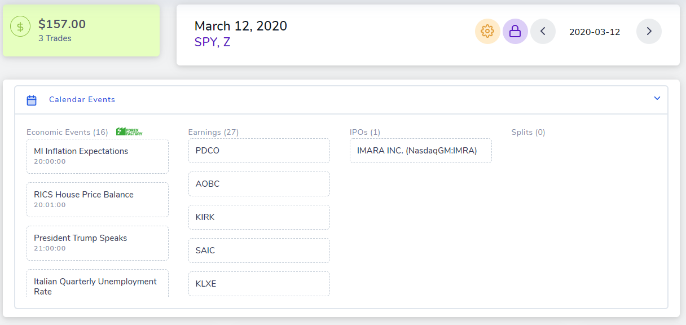This screenshot has height=325, width=686.
Task: Click the Calendar Events calendar icon
Action: pos(32,100)
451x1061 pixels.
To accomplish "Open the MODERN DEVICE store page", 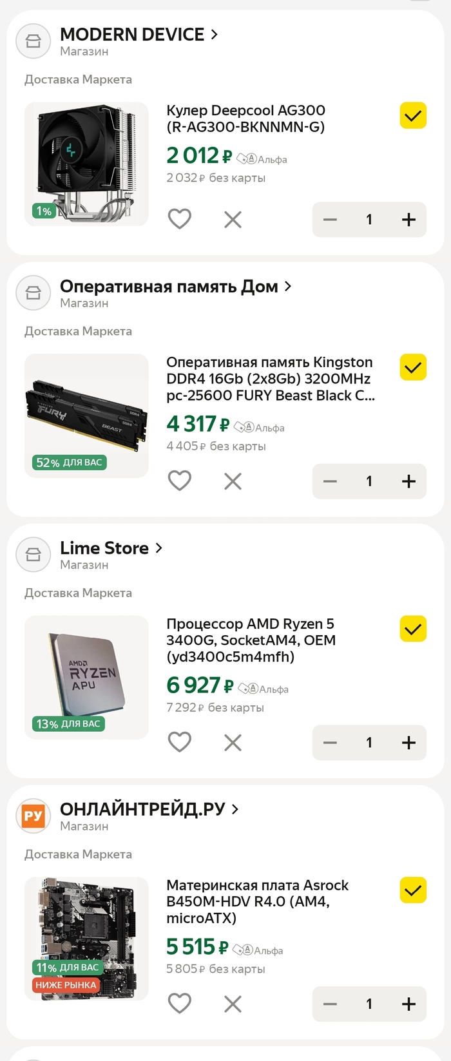I will (134, 34).
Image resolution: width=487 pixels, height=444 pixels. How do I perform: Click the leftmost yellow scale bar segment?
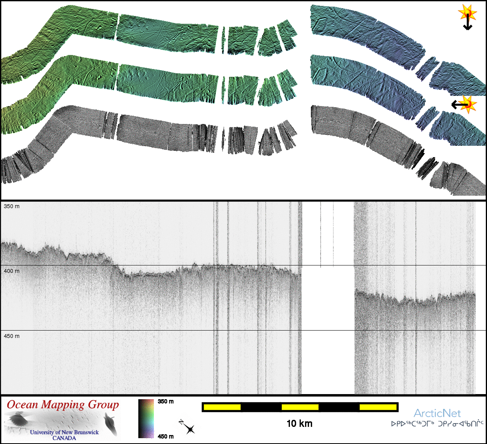(x=222, y=407)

- Goal of the exercise -
Output only the lines running from the line with "Image resolution: width=487" through the last line of the entries above, inclusive, with pictures excluded.

- Answer for this exercise -
Image resolution: width=487 pixels, height=444 pixels. How do I perform: Click the leftmost yellow scale bar segment?
(x=222, y=407)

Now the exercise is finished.